(MATERIAL TO PROCESS begins)

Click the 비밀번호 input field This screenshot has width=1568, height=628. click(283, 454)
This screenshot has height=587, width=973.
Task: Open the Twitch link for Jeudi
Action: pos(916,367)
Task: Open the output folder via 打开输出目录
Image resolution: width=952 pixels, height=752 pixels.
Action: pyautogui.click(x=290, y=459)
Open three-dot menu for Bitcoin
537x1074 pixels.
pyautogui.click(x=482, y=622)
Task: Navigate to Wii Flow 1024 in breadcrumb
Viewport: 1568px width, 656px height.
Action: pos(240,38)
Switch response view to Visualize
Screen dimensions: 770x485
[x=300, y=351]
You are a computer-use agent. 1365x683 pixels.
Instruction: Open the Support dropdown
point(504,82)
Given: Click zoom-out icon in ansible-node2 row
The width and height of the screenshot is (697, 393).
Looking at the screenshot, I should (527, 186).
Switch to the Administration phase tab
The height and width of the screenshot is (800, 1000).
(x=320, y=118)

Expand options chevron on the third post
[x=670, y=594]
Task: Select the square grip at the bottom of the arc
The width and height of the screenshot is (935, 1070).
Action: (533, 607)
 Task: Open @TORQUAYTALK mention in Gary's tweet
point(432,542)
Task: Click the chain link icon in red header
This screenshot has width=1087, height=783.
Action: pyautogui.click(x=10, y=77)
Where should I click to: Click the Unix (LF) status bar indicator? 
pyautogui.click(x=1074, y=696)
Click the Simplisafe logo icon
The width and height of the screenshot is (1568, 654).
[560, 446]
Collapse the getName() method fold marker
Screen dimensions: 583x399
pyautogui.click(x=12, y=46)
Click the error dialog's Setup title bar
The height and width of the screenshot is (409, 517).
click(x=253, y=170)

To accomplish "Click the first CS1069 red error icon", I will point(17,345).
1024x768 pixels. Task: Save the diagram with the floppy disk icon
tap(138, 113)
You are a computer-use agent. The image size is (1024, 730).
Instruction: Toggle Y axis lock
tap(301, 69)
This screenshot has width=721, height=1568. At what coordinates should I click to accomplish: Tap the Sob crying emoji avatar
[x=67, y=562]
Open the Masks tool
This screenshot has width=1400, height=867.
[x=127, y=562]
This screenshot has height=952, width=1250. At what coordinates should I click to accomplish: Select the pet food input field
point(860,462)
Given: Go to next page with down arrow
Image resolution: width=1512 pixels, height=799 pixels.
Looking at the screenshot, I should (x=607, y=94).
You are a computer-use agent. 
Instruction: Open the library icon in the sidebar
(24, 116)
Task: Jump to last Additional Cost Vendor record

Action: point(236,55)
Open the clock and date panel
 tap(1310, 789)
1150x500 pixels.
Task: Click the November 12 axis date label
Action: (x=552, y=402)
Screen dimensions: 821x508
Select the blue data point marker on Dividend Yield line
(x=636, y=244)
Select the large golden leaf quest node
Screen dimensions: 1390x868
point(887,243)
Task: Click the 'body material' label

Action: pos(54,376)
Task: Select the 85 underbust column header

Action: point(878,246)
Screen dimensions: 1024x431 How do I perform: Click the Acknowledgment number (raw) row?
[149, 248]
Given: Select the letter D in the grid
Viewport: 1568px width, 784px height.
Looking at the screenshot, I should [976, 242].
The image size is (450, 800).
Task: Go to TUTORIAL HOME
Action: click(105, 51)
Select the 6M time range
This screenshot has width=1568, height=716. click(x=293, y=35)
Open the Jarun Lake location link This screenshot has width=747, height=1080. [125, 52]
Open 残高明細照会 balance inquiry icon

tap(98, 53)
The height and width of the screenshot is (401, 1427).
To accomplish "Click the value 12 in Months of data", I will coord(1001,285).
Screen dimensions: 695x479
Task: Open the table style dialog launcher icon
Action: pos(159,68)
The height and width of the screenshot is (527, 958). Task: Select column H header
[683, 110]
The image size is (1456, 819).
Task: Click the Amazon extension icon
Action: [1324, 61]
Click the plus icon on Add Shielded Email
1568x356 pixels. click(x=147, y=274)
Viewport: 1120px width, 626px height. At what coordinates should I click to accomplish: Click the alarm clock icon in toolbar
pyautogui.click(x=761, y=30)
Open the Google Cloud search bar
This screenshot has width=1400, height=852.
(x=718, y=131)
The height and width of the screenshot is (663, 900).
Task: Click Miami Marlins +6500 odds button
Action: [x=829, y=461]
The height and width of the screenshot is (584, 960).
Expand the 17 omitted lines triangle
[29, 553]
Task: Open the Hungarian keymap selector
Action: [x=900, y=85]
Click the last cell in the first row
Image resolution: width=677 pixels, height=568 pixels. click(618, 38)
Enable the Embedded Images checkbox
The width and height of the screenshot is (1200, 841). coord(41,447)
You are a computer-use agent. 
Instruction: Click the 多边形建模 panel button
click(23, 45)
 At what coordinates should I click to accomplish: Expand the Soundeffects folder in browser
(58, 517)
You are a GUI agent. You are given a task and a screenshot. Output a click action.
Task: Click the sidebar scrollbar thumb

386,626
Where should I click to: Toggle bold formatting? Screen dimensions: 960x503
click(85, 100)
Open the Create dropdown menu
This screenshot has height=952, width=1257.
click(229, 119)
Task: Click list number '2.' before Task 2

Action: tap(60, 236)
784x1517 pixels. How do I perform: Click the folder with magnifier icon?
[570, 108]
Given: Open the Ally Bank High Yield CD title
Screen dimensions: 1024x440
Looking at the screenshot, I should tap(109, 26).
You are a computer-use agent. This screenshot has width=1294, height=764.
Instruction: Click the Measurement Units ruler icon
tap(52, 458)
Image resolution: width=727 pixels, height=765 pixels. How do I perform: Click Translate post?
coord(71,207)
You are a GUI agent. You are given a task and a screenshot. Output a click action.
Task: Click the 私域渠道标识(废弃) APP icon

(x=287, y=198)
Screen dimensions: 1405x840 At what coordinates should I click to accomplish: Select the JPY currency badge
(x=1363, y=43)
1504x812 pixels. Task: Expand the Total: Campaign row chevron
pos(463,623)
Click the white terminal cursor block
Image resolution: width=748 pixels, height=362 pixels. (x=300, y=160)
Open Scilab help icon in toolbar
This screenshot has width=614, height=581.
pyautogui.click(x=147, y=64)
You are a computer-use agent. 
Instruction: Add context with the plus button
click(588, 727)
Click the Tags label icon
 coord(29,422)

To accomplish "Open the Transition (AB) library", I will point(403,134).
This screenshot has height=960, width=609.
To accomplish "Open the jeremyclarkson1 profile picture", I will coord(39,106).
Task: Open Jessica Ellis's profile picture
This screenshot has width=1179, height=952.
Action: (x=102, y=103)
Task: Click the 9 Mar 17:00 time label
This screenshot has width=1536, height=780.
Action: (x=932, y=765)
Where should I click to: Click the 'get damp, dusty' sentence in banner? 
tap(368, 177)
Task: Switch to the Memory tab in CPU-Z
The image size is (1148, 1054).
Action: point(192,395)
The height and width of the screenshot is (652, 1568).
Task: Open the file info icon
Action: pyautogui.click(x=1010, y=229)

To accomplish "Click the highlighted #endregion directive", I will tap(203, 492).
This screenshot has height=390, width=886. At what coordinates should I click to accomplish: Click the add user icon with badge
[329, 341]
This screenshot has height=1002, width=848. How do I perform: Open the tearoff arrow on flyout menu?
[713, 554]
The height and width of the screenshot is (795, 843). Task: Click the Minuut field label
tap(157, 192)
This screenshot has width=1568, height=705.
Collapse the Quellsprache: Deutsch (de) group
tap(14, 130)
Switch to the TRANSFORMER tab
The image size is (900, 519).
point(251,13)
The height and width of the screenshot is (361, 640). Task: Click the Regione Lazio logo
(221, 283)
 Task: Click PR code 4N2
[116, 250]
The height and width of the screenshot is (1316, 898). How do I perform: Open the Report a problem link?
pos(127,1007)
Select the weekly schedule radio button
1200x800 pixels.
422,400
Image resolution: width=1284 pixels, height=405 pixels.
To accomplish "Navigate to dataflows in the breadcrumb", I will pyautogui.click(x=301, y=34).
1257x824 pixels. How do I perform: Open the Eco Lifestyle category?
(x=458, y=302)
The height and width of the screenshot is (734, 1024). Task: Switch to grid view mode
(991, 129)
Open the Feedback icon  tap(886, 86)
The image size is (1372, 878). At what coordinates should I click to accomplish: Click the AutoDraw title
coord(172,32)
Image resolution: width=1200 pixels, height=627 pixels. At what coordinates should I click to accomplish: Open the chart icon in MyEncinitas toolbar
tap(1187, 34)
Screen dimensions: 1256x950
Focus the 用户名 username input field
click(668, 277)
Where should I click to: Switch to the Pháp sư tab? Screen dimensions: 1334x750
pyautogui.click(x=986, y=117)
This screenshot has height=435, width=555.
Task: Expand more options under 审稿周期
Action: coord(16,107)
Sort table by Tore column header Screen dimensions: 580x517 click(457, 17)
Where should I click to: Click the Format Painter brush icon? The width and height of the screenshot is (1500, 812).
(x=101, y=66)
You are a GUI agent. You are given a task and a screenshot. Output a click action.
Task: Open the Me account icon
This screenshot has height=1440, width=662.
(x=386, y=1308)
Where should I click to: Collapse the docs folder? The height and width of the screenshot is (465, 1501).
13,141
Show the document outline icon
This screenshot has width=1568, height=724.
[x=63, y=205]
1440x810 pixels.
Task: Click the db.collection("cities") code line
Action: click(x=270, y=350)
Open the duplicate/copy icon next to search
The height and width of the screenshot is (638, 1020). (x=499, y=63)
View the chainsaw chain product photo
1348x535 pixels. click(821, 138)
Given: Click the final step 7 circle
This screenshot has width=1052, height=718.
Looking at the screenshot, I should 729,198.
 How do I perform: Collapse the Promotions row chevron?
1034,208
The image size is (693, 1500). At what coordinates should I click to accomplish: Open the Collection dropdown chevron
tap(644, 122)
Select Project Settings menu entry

(MATERIAL TO PROCESS ends)

WHAT IS REQUIRED ▸ Starting at the line that contains "This screenshot has width=1087, height=783." and stopping after the line that contains "Given: Go to next page with down arrow", write out every line exactly as it appears above, and no other line.

OUTPUT OF THE EXERCISE ▸
This screenshot has width=1087, height=783.
Action: pyautogui.click(x=10, y=77)
Where should I click to: Click the Unix (LF) status bar indicator? 
pyautogui.click(x=1074, y=696)
Click the Simplisafe logo icon
The width and height of the screenshot is (1568, 654).
[560, 446]
Collapse the getName() method fold marker
Screen dimensions: 583x399
pyautogui.click(x=12, y=46)
Click the error dialog's Setup title bar
The height and width of the screenshot is (409, 517).
click(x=253, y=170)

To accomplish "Click the first CS1069 red error icon", I will point(17,345).
1024x768 pixels. Task: Save the diagram with the floppy disk icon
tap(138, 113)
You are a computer-use agent. The image size is (1024, 730).
Instruction: Toggle Y axis lock
tap(301, 69)
This screenshot has width=721, height=1568. At what coordinates should I click to accomplish: Tap the Sob crying emoji avatar
[x=67, y=562]
Open the Masks tool
This screenshot has width=1400, height=867.
[x=127, y=562]
This screenshot has height=952, width=1250. At what coordinates should I click to accomplish: Select the pet food input field
point(860,462)
Given: Go to next page with down arrow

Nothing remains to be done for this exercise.